Search in Rotated Sorted Array II - Go Solution
Solving the LeetCode "Search in Rotated Sorted Array II" Problem in Go
Introduction
This problem involves searching for a target value in a rotated sorted array that may contain duplicates. The challenge is to efficiently determine whether the target exists in the array while handling the rotation and duplicates.
Problem Analysis
The array is rotated at an unknown pivot, meaning it was originally sorted but then rotated. The presence of duplicates complicates the search because binary search may not always directly narrow down the search space.
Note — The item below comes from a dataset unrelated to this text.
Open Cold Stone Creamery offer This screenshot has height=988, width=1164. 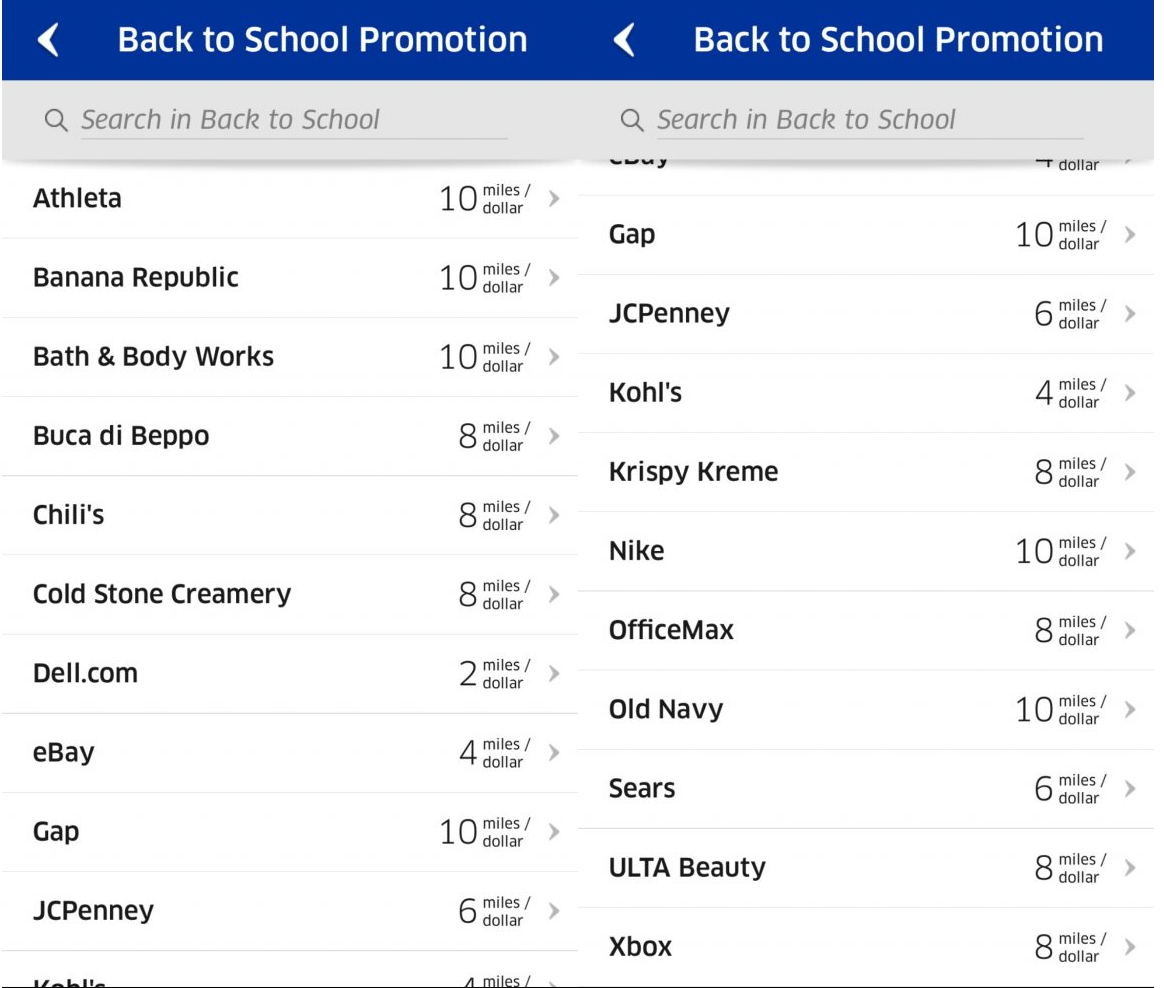pos(162,594)
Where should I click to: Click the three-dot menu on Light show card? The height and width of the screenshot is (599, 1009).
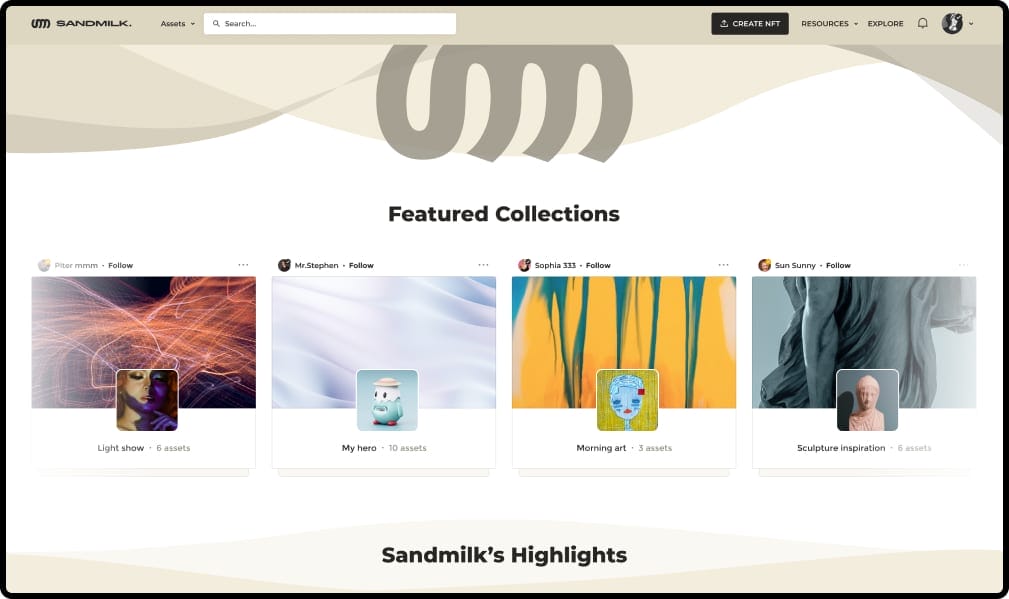point(243,265)
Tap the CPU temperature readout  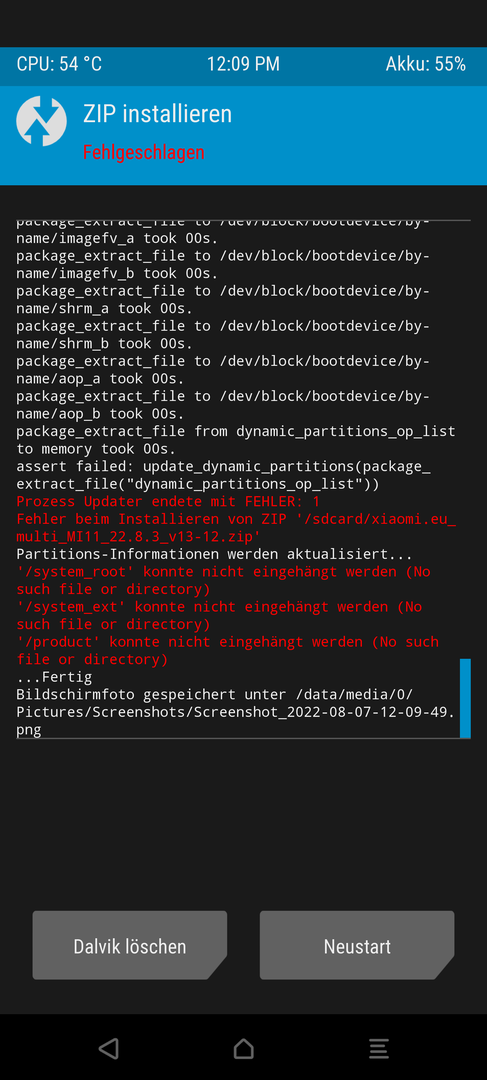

For example, in [4,5,6,6,7,0,1,2,4,4], searching for 0 requires handling duplicates and rotation.
Solution Approach
The solution involves a modified binary search. Since the array may contain duplicates, we need to handle cases where the middle element equals the left and right bounds. In such cases, we increment the left bound or decrement the right bound to skip duplicates. Otherwise, we determine which half of the array is sorted and check if the target lies within that half.
Go Implementation
func search(nums []int, target int) bool {
left, right := 0, len(nums)-1
for left <= right {
mid := left + (right-left)/2
if nums[mid] == target {
return true
}
// Handle duplicates
if nums[left] == nums[mid] && nums[mid] == nums[right] {
left++
right--
} else if nums[left] <= nums[mid] {
// Left half is sorted
if nums[left] <= target && target < nums[mid] {
right = mid - 1
} else {
left = mid + 1
}
} else {
// Right half is sorted
if nums[mid] < target && target <= nums[right] {
left = mid + 1
} else {
right = mid - 1
}
}
}
return false
}
Complexity Analysis
Time Complexity: O(log n) in the best case, but O(n) in the worst case due to duplicates (e.g., all elements are the same). Space Complexity: O(1) as we use constant extra space.
Testing and Examples
Test Case 1: nums = [2,5,6,0,0,1,2], target = 0 → Output: true
Test Case 2: nums = [2,5,6,0,0,1,2], target = 3 → Output: false
Edge Case: nums = [1,1,1,1,1,1,1], target = 2 → Output: false
Best Practices and Tips
1. Always handle duplicates first to avoid incorrect search space reduction.
2. Check if the left or right half is sorted before narrowing the search.
3. Use binary search efficiently to minimize comparisons.